Aim of the task: All records below are to be repeated precisely, with nothing added.

------------------------------------

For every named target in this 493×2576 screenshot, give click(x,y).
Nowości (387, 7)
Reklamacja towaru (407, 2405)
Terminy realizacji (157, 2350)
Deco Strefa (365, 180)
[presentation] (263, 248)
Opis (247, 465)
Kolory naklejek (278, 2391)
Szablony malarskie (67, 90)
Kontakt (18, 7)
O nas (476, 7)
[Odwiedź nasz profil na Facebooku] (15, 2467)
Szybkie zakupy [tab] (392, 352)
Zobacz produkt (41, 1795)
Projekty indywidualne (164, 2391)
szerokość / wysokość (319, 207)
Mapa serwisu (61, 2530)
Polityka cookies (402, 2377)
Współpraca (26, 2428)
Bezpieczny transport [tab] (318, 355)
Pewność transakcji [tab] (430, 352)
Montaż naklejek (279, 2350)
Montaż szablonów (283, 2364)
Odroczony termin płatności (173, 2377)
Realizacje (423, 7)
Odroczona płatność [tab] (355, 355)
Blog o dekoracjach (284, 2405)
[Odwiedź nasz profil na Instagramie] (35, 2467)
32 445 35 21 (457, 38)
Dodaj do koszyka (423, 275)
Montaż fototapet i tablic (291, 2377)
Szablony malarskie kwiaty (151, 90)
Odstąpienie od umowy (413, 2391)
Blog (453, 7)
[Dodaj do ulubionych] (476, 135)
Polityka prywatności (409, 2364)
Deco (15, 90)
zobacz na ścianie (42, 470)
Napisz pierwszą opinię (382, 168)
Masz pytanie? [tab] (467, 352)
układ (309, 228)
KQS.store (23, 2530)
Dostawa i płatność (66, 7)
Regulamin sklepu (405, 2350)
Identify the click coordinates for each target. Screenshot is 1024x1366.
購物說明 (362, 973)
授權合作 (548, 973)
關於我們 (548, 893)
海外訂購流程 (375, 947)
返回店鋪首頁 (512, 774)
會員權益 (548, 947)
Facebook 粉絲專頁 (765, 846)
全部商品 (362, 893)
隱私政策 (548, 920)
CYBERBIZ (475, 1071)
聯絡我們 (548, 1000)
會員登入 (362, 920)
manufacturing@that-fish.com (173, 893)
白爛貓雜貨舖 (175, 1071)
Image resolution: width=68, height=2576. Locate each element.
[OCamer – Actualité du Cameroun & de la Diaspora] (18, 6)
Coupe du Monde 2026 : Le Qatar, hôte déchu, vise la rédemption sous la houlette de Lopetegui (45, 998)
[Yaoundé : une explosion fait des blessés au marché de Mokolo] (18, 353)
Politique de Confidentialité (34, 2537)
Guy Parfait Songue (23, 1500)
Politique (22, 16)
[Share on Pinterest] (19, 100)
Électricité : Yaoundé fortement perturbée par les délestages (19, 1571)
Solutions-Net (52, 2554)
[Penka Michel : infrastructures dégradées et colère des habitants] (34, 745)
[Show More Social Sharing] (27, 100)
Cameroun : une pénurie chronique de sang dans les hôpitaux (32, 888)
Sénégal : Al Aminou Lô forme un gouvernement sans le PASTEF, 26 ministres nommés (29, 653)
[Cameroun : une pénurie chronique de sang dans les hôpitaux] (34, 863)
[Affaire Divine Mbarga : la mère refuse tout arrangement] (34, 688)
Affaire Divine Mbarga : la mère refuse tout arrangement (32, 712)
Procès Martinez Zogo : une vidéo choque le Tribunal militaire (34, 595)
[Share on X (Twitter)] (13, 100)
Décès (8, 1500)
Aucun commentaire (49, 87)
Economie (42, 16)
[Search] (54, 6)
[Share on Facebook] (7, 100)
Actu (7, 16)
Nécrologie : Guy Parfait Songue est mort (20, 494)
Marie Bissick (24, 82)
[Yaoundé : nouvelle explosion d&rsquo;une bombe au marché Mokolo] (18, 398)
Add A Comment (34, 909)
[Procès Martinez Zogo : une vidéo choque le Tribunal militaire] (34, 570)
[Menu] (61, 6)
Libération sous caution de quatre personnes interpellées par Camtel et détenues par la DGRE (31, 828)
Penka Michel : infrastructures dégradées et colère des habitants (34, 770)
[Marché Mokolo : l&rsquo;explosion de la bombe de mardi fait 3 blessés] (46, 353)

------------------------------------

Answer space:
For every named target in this 493×2576 screenshot, give click(x,y).
Nowości (387, 7)
Reklamacja towaru (407, 2405)
Terminy realizacji (157, 2350)
Deco Strefa (365, 180)
[presentation] (263, 248)
Opis (247, 465)
Kolory naklejek (278, 2391)
Szablony malarskie (67, 90)
Kontakt (18, 7)
O nas (476, 7)
[Odwiedź nasz profil na Facebooku] (15, 2467)
Szybkie zakupy [tab] (392, 352)
Zobacz produkt (41, 1795)
Projekty indywidualne (164, 2391)
szerokość / wysokość (319, 207)
Mapa serwisu (61, 2530)
Polityka cookies (402, 2377)
Współpraca (26, 2428)
Bezpieczny transport [tab] (318, 355)
Pewność transakcji [tab] (430, 352)
Montaż naklejek (279, 2350)
Montaż szablonów (283, 2364)
Odroczony termin płatności (173, 2377)
Realizacje (423, 7)
Odroczona płatność [tab] (355, 355)
Blog o dekoracjach (284, 2405)
[Odwiedź nasz profil na Instagramie] (35, 2467)
32 445 35 21 (457, 38)
Dodaj do koszyka (423, 275)
Montaż fototapet i tablic (291, 2377)
Szablony malarskie kwiaty (151, 90)
Odstąpienie od umowy (413, 2391)
Blog (453, 7)
[Dodaj do ulubionych] (476, 135)
Polityka prywatności (409, 2364)
Deco (15, 90)
zobacz na ścianie (42, 470)
Napisz pierwszą opinię (382, 168)
Masz pytanie? [tab] (467, 352)
układ (309, 228)
KQS.store (23, 2530)
Dostawa i płatność (66, 7)
Regulamin sklepu (405, 2350)
Identify the click coordinates for each target. Screenshot is 1024x1366.
購物說明 (362, 973)
授權合作 (548, 973)
關於我們 (548, 893)
海外訂購流程 (375, 947)
返回店鋪首頁 (512, 774)
會員權益 (548, 947)
Facebook 粉絲專頁 (765, 846)
全部商品 (362, 893)
隱私政策 (548, 920)
CYBERBIZ (475, 1071)
聯絡我們 (548, 1000)
會員登入 (362, 920)
manufacturing@that-fish.com (173, 893)
白爛貓雜貨舖 (175, 1071)
Image resolution: width=68, height=2576. Locate each element.
[OCamer – Actualité du Cameroun & de la Diaspora] (18, 6)
Coupe du Monde 2026 : Le Qatar, hôte déchu, vise la rédemption sous la houlette de Lopetegui (45, 998)
[Yaoundé : une explosion fait des blessés au marché de Mokolo] (18, 353)
Politique de Confidentialité (34, 2537)
Guy Parfait Songue (23, 1500)
Politique (22, 16)
[Share on Pinterest] (19, 100)
Électricité : Yaoundé fortement perturbée par les délestages (19, 1571)
Solutions-Net (52, 2554)
[Penka Michel : infrastructures dégradées et colère des habitants] (34, 745)
[Show More Social Sharing] (27, 100)
Cameroun : une pénurie chronique de sang dans les hôpitaux (32, 888)
Sénégal : Al Aminou Lô forme un gouvernement sans le PASTEF, 26 ministres nommés (29, 653)
[Cameroun : une pénurie chronique de sang dans les hôpitaux] (34, 863)
[Affaire Divine Mbarga : la mère refuse tout arrangement] (34, 688)
Affaire Divine Mbarga : la mère refuse tout arrangement (32, 712)
Procès Martinez Zogo : une vidéo choque le Tribunal militaire (34, 595)
[Share on X (Twitter)] (13, 100)
Décès (8, 1500)
Aucun commentaire (49, 87)
Economie (42, 16)
[Search] (54, 6)
[Share on Facebook] (7, 100)
Actu (7, 16)
Nécrologie : Guy Parfait Songue est mort (20, 494)
Marie Bissick (24, 82)
[Yaoundé : nouvelle explosion d&rsquo;une bombe au marché Mokolo] (18, 398)
Add A Comment (34, 909)
[Procès Martinez Zogo : une vidéo choque le Tribunal militaire] (34, 570)
[Menu] (61, 6)
Libération sous caution de quatre personnes interpellées par Camtel et détenues par la DGRE (31, 828)
Penka Michel : infrastructures dégradées et colère des habitants (34, 770)
[Marché Mokolo : l&rsquo;explosion de la bombe de mardi fait 3 blessés] (46, 353)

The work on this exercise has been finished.